■ DATA FOR REVIEW ■
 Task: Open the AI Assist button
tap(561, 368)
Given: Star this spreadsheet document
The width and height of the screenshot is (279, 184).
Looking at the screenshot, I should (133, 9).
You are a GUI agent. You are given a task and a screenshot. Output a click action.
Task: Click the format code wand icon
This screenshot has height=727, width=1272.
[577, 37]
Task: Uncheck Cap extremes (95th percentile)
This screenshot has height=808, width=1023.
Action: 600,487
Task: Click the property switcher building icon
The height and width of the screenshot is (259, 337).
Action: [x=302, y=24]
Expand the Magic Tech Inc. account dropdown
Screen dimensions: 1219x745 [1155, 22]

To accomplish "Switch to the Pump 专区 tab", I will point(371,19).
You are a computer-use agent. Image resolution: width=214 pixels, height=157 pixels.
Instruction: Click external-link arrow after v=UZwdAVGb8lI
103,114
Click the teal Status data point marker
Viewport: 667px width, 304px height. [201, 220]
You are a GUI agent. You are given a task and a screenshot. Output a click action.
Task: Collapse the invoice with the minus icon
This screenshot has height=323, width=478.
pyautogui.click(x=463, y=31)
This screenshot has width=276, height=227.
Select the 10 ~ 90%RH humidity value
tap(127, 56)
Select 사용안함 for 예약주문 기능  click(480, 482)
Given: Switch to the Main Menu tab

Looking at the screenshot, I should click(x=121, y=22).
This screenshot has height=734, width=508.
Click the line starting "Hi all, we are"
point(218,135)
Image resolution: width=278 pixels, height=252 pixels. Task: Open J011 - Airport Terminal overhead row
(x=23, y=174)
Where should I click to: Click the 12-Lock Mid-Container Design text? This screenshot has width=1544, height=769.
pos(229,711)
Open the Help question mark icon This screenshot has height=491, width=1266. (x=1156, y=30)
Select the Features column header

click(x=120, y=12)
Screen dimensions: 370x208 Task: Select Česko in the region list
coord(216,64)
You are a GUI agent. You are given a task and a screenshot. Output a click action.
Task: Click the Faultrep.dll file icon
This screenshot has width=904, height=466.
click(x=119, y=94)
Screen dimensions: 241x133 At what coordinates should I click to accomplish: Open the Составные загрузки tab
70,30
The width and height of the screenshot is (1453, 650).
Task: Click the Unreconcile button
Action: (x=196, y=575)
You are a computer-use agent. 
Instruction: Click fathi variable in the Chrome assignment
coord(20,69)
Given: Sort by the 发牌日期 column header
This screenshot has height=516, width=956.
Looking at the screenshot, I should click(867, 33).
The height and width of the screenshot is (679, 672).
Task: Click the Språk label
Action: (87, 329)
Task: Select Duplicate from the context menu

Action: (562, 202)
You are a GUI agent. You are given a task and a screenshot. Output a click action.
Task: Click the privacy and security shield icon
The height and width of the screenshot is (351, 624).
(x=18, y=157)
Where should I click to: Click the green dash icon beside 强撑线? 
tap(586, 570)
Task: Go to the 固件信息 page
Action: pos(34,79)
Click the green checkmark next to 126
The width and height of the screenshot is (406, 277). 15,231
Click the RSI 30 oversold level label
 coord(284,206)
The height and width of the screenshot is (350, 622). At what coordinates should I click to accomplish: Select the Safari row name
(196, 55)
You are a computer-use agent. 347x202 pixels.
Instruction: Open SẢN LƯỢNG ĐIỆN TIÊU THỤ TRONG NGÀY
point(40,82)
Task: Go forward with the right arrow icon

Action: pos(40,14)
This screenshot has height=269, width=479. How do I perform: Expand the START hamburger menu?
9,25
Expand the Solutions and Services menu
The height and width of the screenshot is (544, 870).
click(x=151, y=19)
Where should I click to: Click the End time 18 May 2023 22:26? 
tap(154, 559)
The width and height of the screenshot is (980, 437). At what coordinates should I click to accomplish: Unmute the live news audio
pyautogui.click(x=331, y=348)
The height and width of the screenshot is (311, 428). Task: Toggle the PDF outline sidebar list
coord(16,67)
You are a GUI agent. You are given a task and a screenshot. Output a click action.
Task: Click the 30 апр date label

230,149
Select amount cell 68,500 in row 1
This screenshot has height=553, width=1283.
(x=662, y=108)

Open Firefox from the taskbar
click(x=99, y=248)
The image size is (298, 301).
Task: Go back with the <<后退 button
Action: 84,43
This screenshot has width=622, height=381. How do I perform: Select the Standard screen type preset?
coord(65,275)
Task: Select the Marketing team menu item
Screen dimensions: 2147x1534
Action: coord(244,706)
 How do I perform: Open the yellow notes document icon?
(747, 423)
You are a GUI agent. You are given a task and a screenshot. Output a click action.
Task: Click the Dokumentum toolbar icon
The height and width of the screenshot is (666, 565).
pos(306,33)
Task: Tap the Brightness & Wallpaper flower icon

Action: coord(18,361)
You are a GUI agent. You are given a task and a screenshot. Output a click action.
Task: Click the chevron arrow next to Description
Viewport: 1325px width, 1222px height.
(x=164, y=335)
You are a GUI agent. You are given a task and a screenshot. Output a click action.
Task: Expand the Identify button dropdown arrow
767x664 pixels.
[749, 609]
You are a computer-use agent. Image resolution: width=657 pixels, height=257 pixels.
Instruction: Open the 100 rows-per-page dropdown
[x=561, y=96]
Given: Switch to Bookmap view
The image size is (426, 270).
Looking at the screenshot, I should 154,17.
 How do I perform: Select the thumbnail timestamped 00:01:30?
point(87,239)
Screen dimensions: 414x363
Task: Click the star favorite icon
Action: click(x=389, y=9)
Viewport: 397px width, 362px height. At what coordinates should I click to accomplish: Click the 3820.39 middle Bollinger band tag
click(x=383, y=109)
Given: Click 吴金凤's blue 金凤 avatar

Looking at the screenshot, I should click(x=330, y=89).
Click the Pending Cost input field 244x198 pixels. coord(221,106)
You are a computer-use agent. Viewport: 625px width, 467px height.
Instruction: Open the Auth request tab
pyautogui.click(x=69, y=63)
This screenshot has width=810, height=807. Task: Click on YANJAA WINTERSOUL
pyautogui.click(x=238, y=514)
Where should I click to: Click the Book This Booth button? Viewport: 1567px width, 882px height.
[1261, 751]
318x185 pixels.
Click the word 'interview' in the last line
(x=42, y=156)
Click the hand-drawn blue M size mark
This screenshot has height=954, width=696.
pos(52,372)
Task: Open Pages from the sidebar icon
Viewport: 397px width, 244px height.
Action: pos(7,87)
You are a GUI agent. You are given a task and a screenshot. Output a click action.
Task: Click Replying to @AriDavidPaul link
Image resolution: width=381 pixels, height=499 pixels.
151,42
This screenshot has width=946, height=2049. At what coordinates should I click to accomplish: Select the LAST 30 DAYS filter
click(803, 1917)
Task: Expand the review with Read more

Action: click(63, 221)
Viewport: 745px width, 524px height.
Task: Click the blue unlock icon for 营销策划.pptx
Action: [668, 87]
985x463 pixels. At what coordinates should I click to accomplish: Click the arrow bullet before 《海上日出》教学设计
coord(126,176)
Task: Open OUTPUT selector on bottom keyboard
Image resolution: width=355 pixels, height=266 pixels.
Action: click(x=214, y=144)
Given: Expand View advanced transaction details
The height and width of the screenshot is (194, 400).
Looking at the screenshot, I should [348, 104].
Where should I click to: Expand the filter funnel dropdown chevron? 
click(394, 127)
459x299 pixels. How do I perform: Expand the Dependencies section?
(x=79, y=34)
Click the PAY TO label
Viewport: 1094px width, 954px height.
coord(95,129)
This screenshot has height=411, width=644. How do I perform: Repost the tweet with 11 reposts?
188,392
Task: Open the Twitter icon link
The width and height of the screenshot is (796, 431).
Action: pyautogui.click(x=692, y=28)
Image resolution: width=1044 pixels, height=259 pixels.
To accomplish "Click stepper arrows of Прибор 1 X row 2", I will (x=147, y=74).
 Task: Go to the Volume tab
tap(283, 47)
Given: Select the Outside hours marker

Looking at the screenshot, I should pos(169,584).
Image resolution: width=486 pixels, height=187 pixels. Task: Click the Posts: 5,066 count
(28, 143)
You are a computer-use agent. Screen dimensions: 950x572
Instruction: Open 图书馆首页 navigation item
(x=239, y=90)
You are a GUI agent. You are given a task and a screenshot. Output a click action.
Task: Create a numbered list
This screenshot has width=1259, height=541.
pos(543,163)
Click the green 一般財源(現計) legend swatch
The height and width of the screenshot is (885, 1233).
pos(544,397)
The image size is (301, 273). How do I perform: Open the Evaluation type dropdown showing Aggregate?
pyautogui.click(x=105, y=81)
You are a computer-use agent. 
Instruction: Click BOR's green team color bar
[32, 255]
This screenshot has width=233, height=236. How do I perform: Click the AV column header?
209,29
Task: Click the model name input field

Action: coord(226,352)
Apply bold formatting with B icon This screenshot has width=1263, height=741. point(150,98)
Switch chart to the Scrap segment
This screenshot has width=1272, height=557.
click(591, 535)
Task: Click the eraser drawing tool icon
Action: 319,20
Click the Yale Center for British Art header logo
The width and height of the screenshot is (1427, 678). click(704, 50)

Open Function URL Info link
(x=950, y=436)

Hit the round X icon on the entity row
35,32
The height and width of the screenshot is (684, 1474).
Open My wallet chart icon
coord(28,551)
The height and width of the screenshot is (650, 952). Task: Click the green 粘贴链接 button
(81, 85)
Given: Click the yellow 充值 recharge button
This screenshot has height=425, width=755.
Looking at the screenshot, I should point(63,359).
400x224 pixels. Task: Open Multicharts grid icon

■ DESCRIPTION OF THE TASK ■
Look through the entries above; copy every line holding the string "computer".

■ SOLUTION FOR THIS PROBLEM ■
You are a computer-use agent. Image resolution: width=214 pixels, height=157 pixels.
You are a computer-use agent. 
You are a computer-use agent. 347x202 pixels.
You are a computer-use agent. Image resolution: width=657 pixels, height=257 pixels.
You are a computer-use agent. Viewport: 625px width, 467px height.
You are a computer-use agent. Screen dimensions: 950x572
You are a computer-use agent. 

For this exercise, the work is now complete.